**PROVIDED PASSAGE:**
--------
Phosphorylation is an essential protein modification and is most commonly associated with hydroxyl-containing amino acids via an adenosine triphosphate (ATP) substrate. The last decades have brought greater appreciation to the roles that phosphorylation of myriad amino acids plays in biological signaling, metabolism, and gene transcription. Histidine phosphorylation occurs in both eukaryotes and prokaryotes but has been shown to dominate signaling networks in the latter due to its role in microbial two-component systems. Methods to investigate histidine phosphorylation have lagged behind those to study serine, threonine, and tyrosine modifications due to its inherent instability and the historical view that this protein modification was rare. An important strategy to overcome the reactivity of phosphohistidine is the development of substrate-based probes with altered chemical properties that improve modification longevity but that do not suffer from poor recognition or transfer by the protein. Here, we present combined experimental and computational studies to better understand the molecular requirements for efficient histidine phosphorylation by comparison of the native kinase substrate, ATP, and alkylated ATP derivatives. While recognition of the substrates by the histidine kinases is an important parameter for the formation of phosphohistidine derivatives, reaction sterics also affect the outcome. In addition, we found that stability of the resulting phosphohistidine moieties correlates with the stability of their hydrolysis products, specifically with their free energy in solution. Interestingly, alkylation dramatically affects the stability of the phosphohistidine derivatives at very acidic pH values. These results provide critical mechanistic insights into histidine phosphorylation and will facilitate the design of future probes to study enzymatic histidine phosphorylation.
--------
**WHAT YOU NEED TO DO:**
1. Summarize the abstract on histidine phosphorylation above in two sentences.
2. Answer these questions from the abstract on histidine phosphorylation above, one line each:
(a) In which group of organisms does histidine phosphorylation dominate signaling networks, and due to what role?
(b) With what does the stability of the resulting phosphohistidine moieties correlate?
(c) At what pH values does alkylation dramatically affect the stability of the phosphohistidine derivatives?
3. List every amino acid named in the abstract on histidine phosphorylation above.
--------
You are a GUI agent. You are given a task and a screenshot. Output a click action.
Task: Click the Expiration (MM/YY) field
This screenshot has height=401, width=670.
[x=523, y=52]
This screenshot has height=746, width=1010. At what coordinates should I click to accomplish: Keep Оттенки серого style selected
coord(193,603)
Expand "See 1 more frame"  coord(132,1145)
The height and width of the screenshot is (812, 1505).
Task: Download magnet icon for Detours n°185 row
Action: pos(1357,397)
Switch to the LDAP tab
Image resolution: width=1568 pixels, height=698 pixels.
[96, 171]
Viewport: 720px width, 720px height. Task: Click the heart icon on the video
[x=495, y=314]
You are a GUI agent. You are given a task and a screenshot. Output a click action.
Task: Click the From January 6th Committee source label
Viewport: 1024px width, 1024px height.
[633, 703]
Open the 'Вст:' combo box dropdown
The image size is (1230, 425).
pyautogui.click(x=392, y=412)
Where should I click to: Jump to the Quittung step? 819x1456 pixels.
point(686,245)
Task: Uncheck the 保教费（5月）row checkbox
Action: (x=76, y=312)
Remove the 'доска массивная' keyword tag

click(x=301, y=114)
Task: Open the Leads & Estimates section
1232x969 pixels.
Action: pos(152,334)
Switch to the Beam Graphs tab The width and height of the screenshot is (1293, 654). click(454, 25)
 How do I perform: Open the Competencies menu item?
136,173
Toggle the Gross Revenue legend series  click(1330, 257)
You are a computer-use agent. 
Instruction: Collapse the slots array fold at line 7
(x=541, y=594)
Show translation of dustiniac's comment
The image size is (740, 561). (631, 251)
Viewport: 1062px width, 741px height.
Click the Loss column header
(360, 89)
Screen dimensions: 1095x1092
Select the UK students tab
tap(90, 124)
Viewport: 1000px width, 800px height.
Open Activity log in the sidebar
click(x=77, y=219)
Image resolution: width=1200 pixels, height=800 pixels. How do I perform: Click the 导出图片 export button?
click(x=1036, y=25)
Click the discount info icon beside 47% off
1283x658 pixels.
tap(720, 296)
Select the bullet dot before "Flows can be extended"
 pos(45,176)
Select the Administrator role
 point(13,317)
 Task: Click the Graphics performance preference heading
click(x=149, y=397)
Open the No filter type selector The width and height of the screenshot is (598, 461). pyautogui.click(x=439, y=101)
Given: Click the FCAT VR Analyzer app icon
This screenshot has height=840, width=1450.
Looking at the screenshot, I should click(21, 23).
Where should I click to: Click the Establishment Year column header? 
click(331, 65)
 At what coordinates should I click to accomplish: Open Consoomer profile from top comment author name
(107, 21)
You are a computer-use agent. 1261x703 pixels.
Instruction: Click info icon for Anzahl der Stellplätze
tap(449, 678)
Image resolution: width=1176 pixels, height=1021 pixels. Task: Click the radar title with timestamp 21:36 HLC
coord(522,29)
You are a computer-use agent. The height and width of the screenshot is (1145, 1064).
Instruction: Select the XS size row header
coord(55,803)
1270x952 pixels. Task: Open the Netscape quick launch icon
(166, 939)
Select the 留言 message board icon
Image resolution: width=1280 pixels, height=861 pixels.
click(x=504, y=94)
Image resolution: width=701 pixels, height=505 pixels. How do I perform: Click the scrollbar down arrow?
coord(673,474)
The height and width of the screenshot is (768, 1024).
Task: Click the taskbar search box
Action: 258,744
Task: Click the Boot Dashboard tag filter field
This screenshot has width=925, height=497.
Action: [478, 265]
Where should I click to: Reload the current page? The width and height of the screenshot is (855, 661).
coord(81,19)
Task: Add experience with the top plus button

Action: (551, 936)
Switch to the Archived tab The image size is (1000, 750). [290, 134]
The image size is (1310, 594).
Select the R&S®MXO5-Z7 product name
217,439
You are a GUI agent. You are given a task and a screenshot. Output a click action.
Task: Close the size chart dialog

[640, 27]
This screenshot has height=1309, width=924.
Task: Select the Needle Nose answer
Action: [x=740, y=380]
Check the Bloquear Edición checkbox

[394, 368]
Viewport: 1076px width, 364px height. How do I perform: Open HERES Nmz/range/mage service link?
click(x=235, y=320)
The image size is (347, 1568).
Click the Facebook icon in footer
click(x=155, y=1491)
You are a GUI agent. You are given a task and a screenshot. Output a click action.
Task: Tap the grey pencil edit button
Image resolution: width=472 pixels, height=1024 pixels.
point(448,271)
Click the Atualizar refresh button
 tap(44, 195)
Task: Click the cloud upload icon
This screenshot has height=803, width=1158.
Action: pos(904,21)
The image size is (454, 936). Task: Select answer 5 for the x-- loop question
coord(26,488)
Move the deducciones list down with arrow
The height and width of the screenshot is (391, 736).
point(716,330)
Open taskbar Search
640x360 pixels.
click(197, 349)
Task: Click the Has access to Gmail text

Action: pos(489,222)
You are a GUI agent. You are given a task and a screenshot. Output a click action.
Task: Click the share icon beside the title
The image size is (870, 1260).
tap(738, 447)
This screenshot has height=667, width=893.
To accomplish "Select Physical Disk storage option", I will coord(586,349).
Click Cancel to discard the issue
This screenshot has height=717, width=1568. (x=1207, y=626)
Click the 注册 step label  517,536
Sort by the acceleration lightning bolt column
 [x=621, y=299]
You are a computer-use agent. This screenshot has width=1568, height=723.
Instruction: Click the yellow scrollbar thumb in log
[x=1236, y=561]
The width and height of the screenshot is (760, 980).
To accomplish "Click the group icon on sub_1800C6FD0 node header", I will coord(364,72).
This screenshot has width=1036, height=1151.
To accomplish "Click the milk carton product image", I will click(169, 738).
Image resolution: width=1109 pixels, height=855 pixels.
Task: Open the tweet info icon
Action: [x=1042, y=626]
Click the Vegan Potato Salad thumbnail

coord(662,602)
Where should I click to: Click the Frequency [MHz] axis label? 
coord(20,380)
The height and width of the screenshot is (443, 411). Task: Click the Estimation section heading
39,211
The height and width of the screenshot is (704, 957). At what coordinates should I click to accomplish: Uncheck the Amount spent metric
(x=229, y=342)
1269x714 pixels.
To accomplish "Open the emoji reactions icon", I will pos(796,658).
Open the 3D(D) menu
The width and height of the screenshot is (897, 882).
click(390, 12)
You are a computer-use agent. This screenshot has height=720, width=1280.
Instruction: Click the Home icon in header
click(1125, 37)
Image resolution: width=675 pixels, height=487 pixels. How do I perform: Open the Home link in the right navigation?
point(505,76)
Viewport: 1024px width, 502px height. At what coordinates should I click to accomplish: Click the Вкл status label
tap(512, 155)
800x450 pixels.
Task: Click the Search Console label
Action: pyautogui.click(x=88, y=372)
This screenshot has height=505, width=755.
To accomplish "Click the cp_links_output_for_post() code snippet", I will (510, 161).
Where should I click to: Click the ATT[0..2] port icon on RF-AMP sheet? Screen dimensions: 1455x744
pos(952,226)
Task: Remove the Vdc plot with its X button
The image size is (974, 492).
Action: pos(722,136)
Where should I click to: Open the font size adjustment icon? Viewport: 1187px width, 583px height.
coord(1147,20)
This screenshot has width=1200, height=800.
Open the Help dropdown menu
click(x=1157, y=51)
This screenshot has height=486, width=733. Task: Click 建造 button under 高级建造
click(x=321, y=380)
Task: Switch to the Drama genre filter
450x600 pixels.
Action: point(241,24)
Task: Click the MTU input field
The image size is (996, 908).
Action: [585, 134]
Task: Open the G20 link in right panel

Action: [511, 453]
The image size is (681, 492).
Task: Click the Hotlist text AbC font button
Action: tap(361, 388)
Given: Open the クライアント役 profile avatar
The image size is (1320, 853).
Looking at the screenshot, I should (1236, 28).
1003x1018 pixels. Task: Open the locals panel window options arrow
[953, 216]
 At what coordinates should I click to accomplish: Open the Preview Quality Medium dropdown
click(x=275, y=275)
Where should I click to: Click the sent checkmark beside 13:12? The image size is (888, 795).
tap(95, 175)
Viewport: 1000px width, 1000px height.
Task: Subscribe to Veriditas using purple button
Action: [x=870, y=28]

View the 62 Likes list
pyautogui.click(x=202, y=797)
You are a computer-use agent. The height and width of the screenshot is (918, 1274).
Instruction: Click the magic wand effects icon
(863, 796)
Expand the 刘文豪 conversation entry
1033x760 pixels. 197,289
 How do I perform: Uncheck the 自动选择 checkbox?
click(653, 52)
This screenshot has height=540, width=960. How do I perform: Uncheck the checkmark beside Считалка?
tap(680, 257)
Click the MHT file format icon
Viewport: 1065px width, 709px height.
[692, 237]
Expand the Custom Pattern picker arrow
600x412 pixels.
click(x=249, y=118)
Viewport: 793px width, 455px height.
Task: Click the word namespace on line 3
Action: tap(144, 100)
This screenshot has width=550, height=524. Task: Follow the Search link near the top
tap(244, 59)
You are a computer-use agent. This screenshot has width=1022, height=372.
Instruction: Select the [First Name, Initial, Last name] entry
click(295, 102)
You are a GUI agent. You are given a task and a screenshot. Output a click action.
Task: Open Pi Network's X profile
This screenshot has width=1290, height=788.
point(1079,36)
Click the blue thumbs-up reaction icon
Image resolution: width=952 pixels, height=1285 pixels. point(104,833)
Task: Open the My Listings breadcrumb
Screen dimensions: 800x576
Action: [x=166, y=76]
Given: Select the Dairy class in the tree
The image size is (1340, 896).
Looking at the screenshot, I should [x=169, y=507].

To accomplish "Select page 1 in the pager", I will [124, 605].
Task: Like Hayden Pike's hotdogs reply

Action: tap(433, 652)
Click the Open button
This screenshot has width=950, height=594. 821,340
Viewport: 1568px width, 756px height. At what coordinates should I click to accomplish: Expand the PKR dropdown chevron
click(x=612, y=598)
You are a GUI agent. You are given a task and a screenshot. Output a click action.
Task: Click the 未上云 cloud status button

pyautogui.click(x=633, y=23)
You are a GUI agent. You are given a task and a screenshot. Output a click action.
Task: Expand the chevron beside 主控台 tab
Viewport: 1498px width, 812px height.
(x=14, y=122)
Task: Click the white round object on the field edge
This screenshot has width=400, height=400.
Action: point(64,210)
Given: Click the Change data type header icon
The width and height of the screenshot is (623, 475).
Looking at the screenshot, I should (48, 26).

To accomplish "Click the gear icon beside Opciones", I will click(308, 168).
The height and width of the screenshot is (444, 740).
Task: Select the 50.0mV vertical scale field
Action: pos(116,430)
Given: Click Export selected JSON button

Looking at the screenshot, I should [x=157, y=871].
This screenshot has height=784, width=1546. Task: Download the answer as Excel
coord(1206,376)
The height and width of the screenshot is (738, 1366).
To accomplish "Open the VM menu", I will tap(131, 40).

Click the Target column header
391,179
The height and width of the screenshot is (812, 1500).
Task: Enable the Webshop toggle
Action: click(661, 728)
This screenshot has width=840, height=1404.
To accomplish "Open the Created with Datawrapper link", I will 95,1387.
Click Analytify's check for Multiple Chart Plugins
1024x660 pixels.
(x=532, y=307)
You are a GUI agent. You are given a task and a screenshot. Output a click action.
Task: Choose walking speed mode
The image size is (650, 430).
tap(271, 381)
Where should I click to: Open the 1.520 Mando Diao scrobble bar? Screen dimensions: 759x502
--------
**ANSWERS GIVEN:**
1. Histidine phosphorylation, which dominates prokaryotic signaling through two-component systems, has been harder to study than serine, threonine, and tyrosine modifications because of its instability and the past view that it was rare. The authors compared ATP with alkylated ATP derivatives in experimental and computational studies and found that substrate recognition and reaction sterics affect phosphohistidine formation, that phosphohistidine stability correlates with the free energy of its hydrolysis products in solution, and that alkylation strongly affects stability at very acidic pH.

2.
(a) Prokaryotes, due to its role in microbial two-component systems.
(b) The stability of their hydrolysis products, specifically their free energy in solution.
(c) At very acidic pH values.

3. histidine, serine, threonine, tyrosine